En el otro escaparate se podían admirar carteras bellamente repujadas, cuadernos con tapas de cuero y lujosos álbumes.
—Sería mejor que fueras.
—¿A Roman?
—No, tengo la impresión de que será en la avenida de la Ópera.
La tienda de la avenida de la Ópera era de lujo, pero también vendían estilográficas y artículos corrientes de papelería.
—Iré ahora mismo, jefe…
Maigret se quedó viéndole marchar como cuando, en clase, el ayudante enviaba a uno de sus compañeros a hacer una compra.

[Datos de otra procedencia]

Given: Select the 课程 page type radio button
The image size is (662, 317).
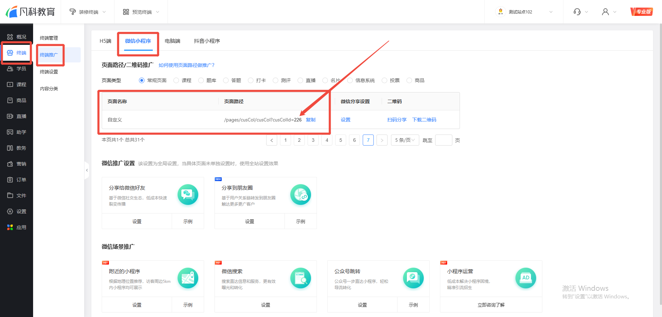Looking at the screenshot, I should pyautogui.click(x=176, y=80).
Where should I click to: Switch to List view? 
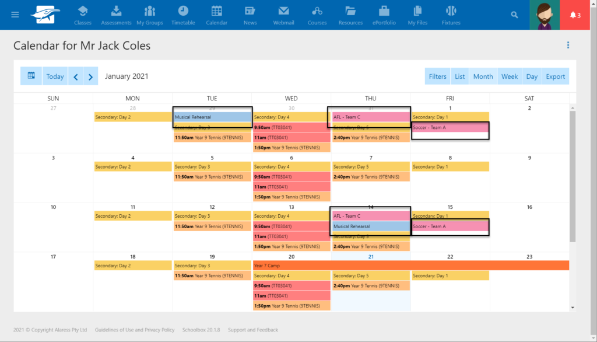click(460, 76)
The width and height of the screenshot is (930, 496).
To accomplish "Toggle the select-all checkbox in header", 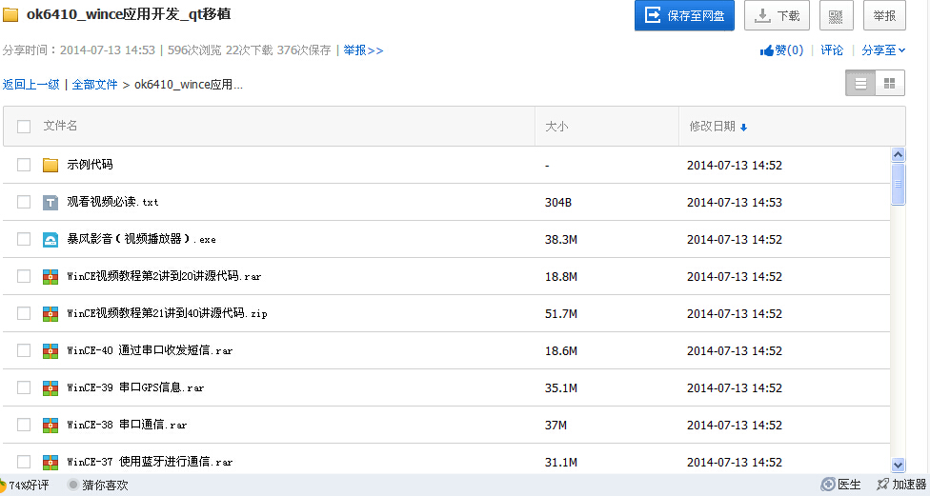I will point(24,127).
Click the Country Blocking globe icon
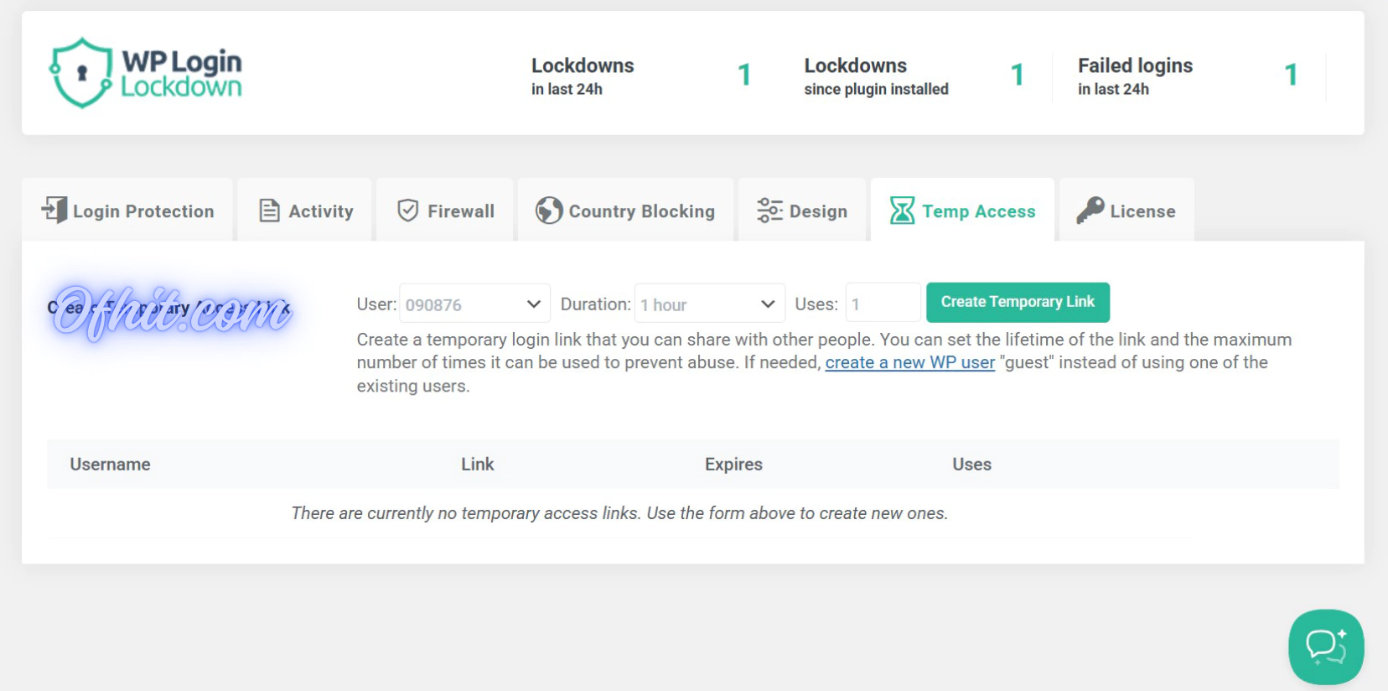Viewport: 1388px width, 691px height. [x=549, y=210]
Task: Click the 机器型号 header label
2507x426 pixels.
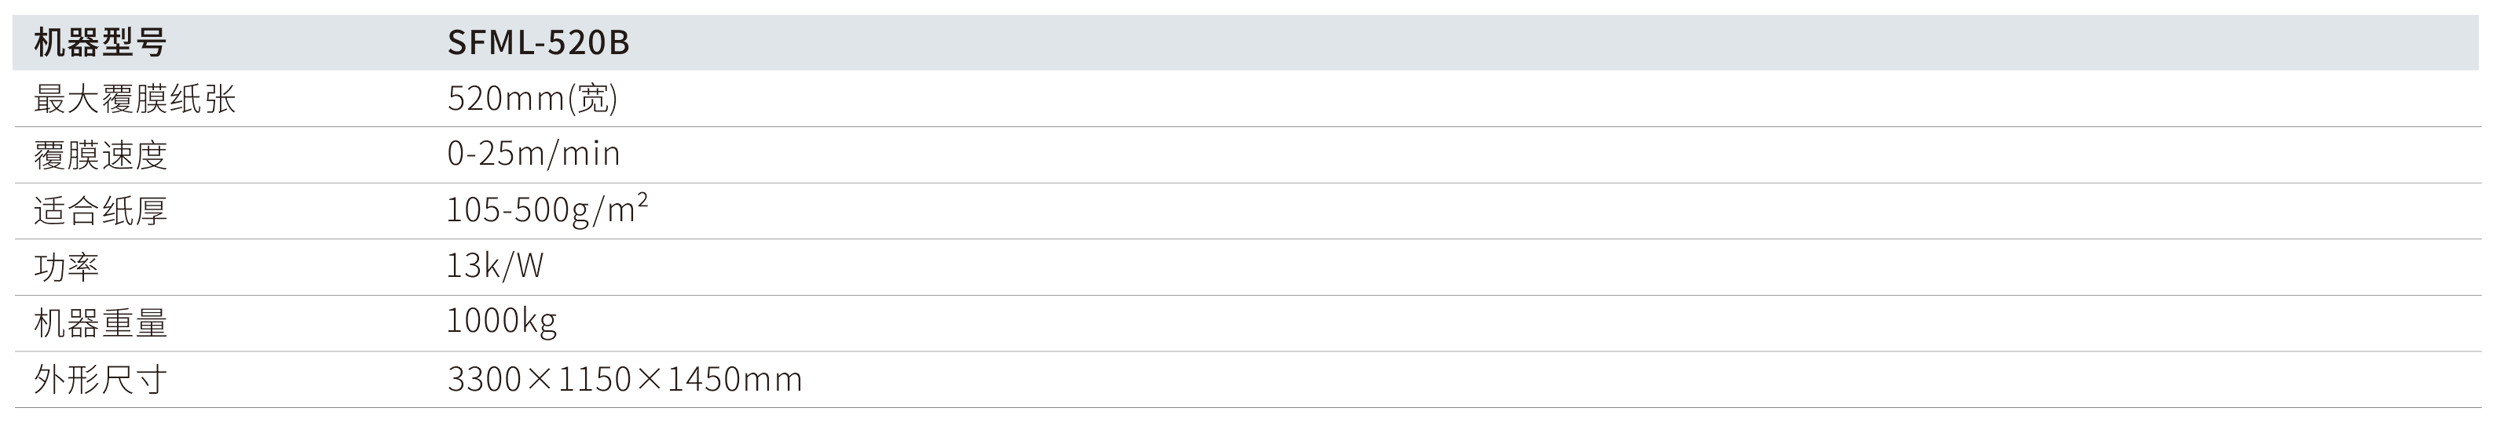Action: (x=100, y=43)
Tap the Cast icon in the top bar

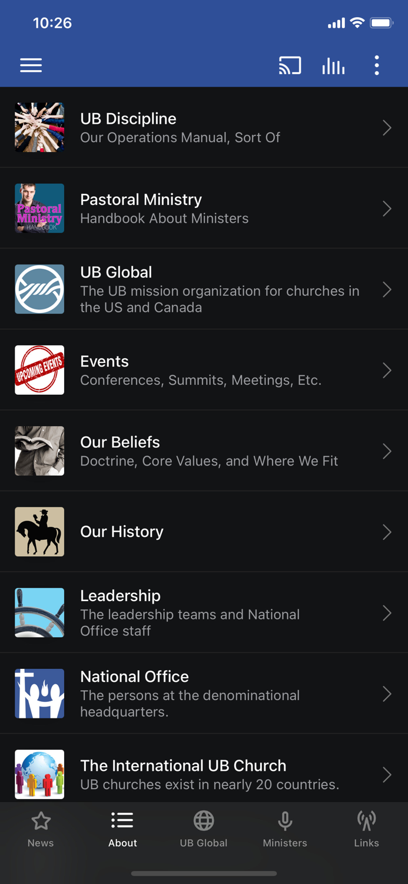290,65
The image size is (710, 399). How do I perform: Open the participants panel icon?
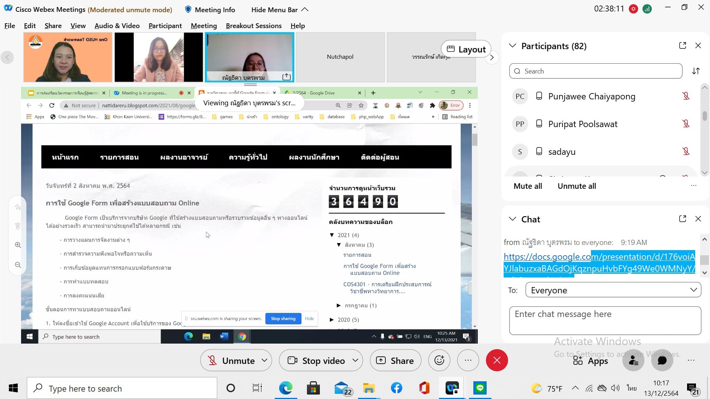[x=633, y=360]
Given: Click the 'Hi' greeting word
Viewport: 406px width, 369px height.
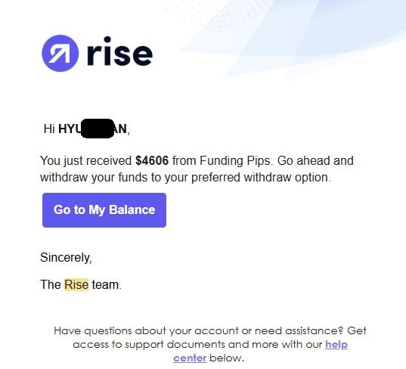Looking at the screenshot, I should pyautogui.click(x=49, y=129).
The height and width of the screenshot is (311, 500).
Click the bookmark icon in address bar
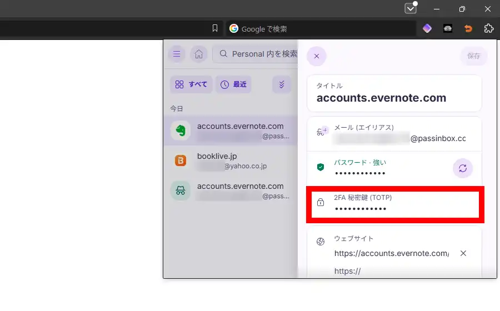[215, 28]
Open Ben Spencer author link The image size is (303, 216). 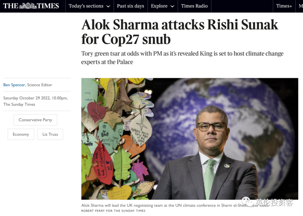(x=14, y=85)
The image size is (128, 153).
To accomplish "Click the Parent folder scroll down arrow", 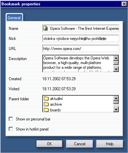I will coord(116,109).
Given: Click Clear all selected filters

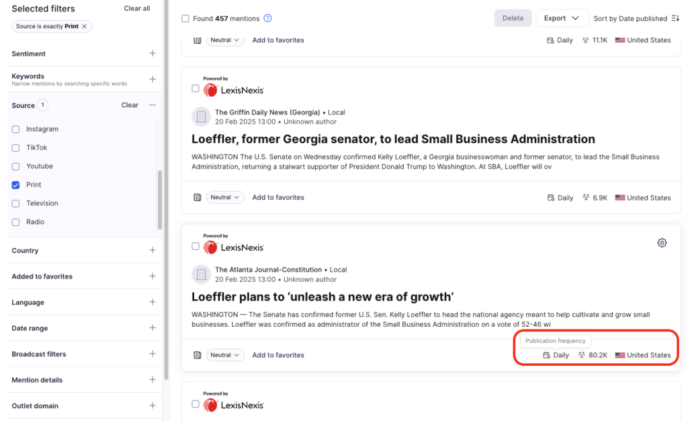Looking at the screenshot, I should pos(137,9).
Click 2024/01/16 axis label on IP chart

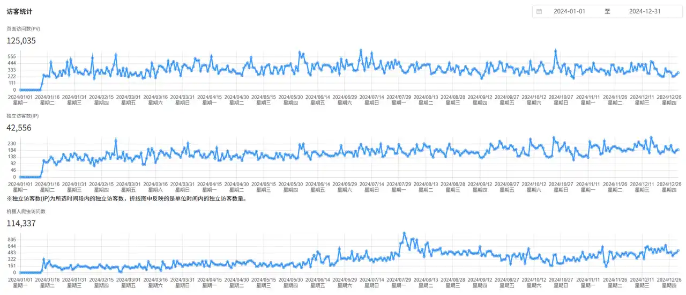47,184
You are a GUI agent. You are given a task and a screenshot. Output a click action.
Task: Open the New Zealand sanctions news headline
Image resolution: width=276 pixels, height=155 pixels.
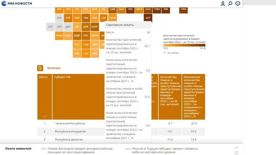pyautogui.click(x=80, y=150)
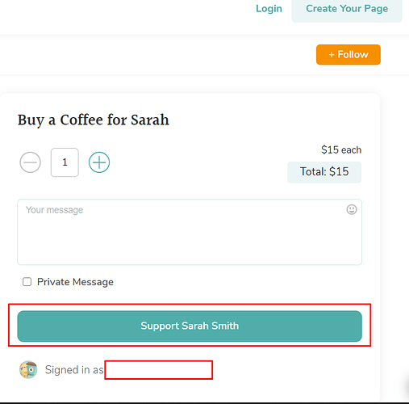The height and width of the screenshot is (404, 409).
Task: Click the Signed in as text
Action: click(74, 370)
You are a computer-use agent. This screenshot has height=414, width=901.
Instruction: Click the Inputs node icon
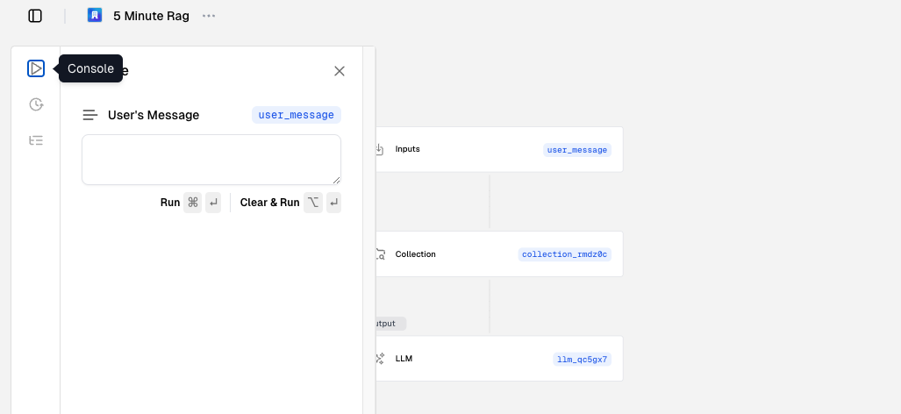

Era trabajo corriente el de aquel día, papelotes y más papelotes, entre ellos un expediente sin el menor interés destinado a un juez de instrucción que lo archivaría sin leerlo siquiera, pues el caso estaba ya olvidado.
El humo de la pipa de Maigret empezaba a teñir de azul el aire, y una ligera brisa procedente del Sena hacía temblar los papeles. A las once en punto, un Lapointe petulante, desbordante de vida, entraba en el despacho.
—Demasiado fácil; todo sigue siendo demasiado fácil.
—¿Qué quieres decir?
—Parece como si hubieran ido a comprar ese papel a ese sitio expresamente para que nosotros pudiéramos averiguarlo todo en seguida. Entre paréntesis le diré que esa Papelería Roman ya no la regenta el señor Roman, que murió hace diez años; ahora la tiene una tal señora Laubier, una viuda de unos cincuenta años que no me quería dejar marchar por cierto… desde hace cinco años no ha encargado papel de este tipo porque no hay compradores, me ha dicho… Es muy caro y además no va bien para las máquinas de escribir…
»Sólo tenía tres clientes que gastaran esta clase de papel… Uno de ellos murió el año pasado, un conde que poseía un castillo en Normandía y caballos de carreras… Su viuda vive en Cannes y no ha hecho nunca ningún pedido de papel de cartas… La señora Laubier servía también papel de esta clase a una Embajada, pero al cambiar de embajador, el nuevo pidió otro tipo de papel…
—Queda un cliente.
—Queda un cliente, es cierto; por eso digo que todo sigue siendo demasiado fácil. Se trata de un tal Emile Parendon, abogado, que vive en la avenida Marigny; utiliza esta clase de papel hace quince años y no quiere cambiar de marca… ¿Le suena ese nombre?
—Nunca lo había oído antes de ahora… ¿Ha hecho algún pedido recientemente?
—La última vez que compró fue en octubre último…
—¿Con membrete?
—Sí. Algo muy discreto. Siempre encarga mil hojas y mil sobres.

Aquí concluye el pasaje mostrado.